Ao fidalgo estava destinado “um casarão de granitos velhos, sobradado [...] lá numa estrema da vila” (Carvalho, 1993: 25). O conde, desde a mudança para S. Gens, na visão do padre que o acompanhara por obrigação passara de um “taful e indolente, fútil e brigão” (28), para um “homem rijo e madrugador, ríspido nos gestos, acertado nos ditos, lúcido nas intenções e decidido na execução” (28). Afinal, o “conde não parava quieto, nem sofria retardos ou desmazelos” (29), sua atuação era impecável de reordenar a praça de S. Gens, organizar as tropas e, em certo sentido, reformar o seu novo domínio, pedindo ou não dinheiro ao pai. De acordo com Arnaut, “a preocupação em atingir uma excessiva competência”, se resumiria, “em derradeira instância, numa incompetência caricata que se traduz na impossibilidade de gerir diplomaticamente as relações entre civis, padres incluídos, e militares” (Arnaut, 2012: 193).

A narrativa histórica do conde de Fróis, escrita em terceira pessoa, constitui-se a partir da urdidura de um tecido emaranhado por contrastes; o olhar do padre e suas constatações, permitem a focalização do que seria um caminho de dessacralização e, mesmo, de conflito entre os opostos que figuram nessa personagem. Os atributos presentes no conde de Fróis são decorrentes de dispositivos de figuração de diferentes naturezas. Logo no início da narrativa a personagem é descrita por ser um jovem conde, homem de cavalos e de touros. Na sequência, são encontradas características voltadas para seus modos e mesmo crescimento como homem e cavalheiro. Em seguida, o narrador, referindo-se ao autor do livro como um ente ficcional, observa: “seria talvez a altura de o autor, que nunca no decorrer da narração deixou de mostrar alguma admiração pelo conde e governador de S. Gens, lhe pôr na boca ou no pensamento uma tirada dramática” (Carvalho, 1993: 199).

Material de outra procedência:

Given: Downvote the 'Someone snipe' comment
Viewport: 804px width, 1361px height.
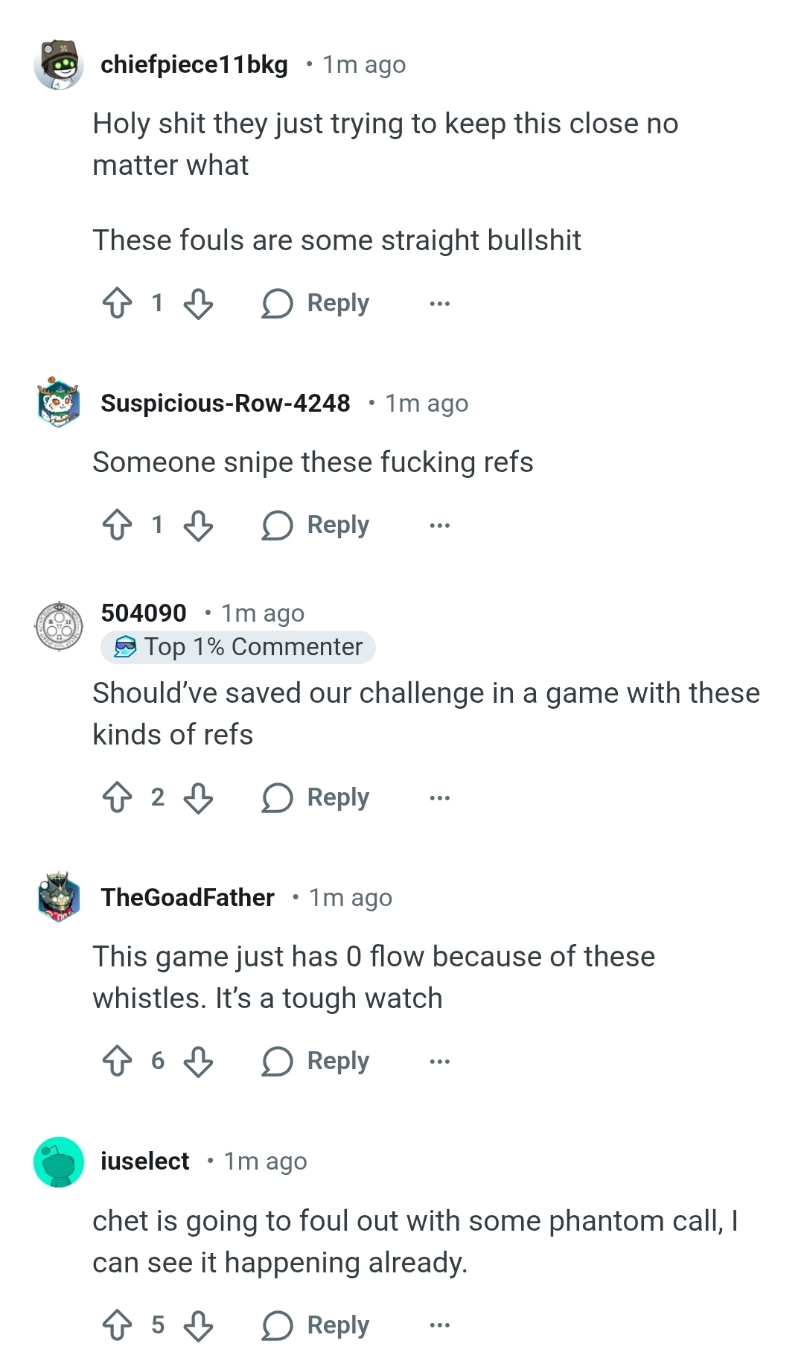Looking at the screenshot, I should [x=198, y=525].
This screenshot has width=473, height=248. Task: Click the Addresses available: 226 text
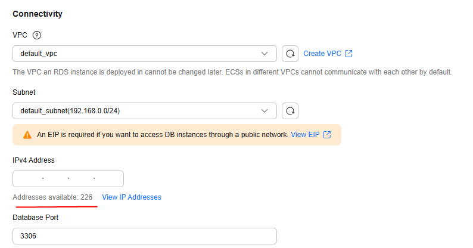click(x=52, y=197)
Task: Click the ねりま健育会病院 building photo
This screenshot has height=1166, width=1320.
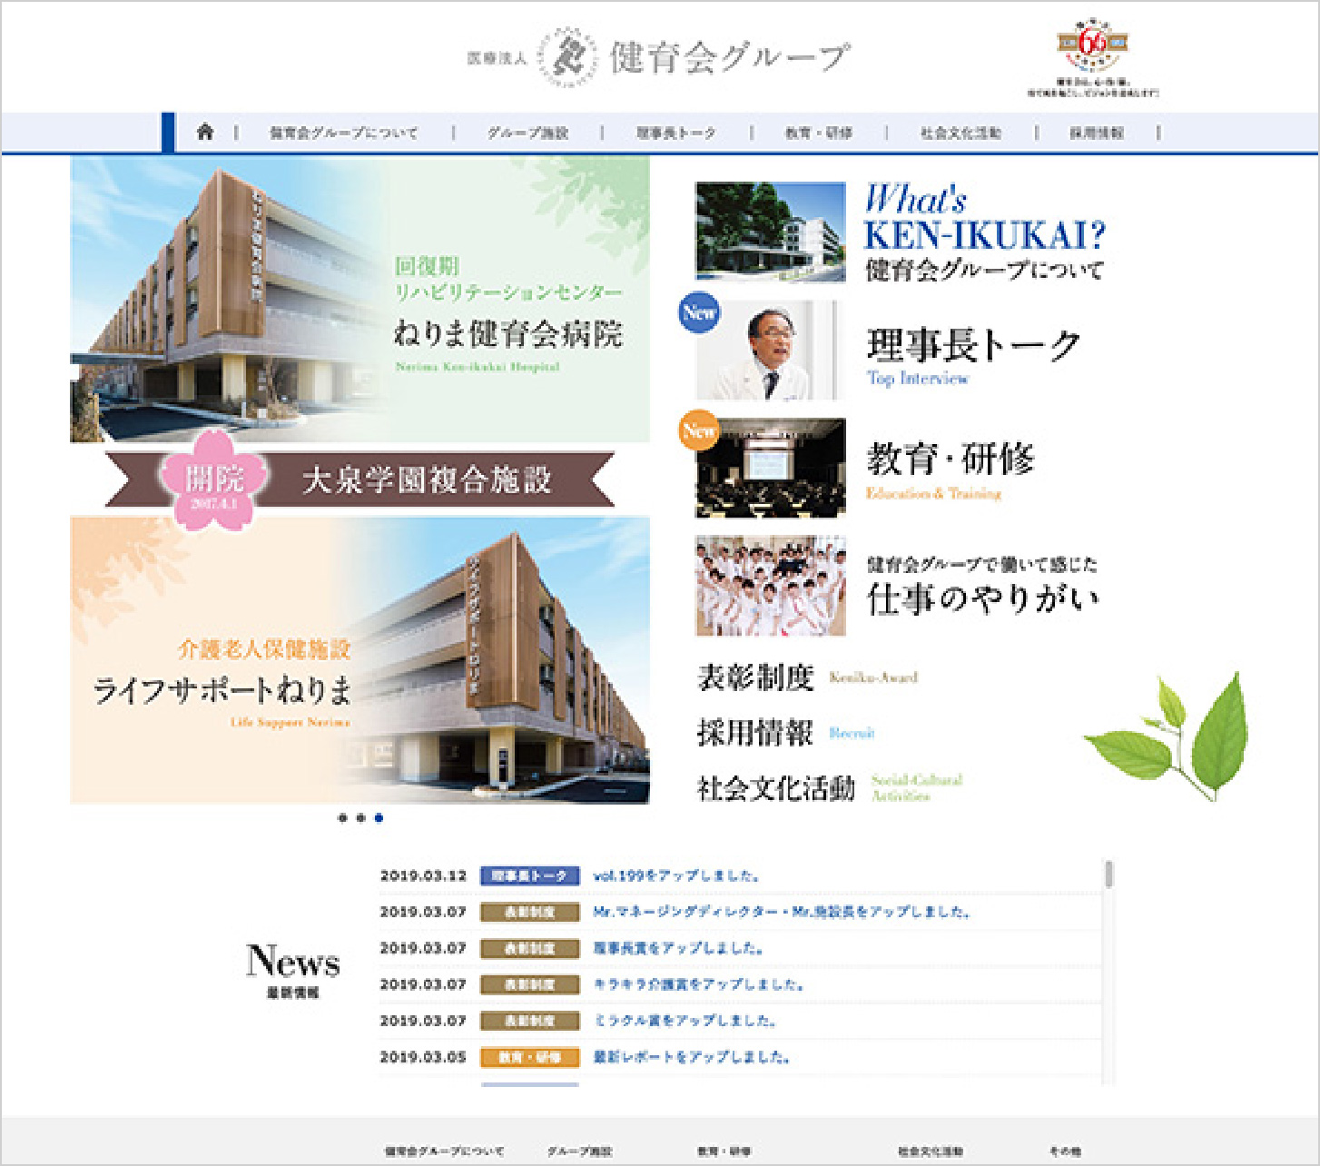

Mário de Carvalho constrói, então, por meio de dispositivos retórico-discursivos, envolvendo descrições de um narrador omnisciente, uma personagem capaz de ser admirada até mesmo por um autor. Mais uma vez, em tom irônico e crítico, o escritor convida seus leitores a ingressarem em um universo metaficcional, revelando que “a história tem os seus pruridos de verdade” (199). A qualidade literária de Carvalho expõe, portanto, uma obra intrigante e marcada pela figuração de uma personagem de contrastes e exageros até a traição.

 

Referências

ARNAUT, Ana Paula (2012). “A Paixão do Conde de Fróis: paródia e subversão”, in Maria de Fátima Silva; Tereza Virgínia Ribeiro Barbosa (orgs.). Ensaios Sobre Mário de Carvalho. Coimbra: Imprensa da Universidade de Coimbra. Disponível em <https://digitalis-dsp.uc.pt/bitstream/10316.2/37029/1/A%20Paixao%20do%20Conde%20de%20Frois.pdf?ln=pt-pt>, acessado em 27 jul. 2020.

CARVALHO, Mário de (1993). A paixão do Conde de Fróis. Lisboa: Editorial Caminho.

REIS, Carlos (2018). Dicionário de estudos narrativos. Coimbra: Almedina.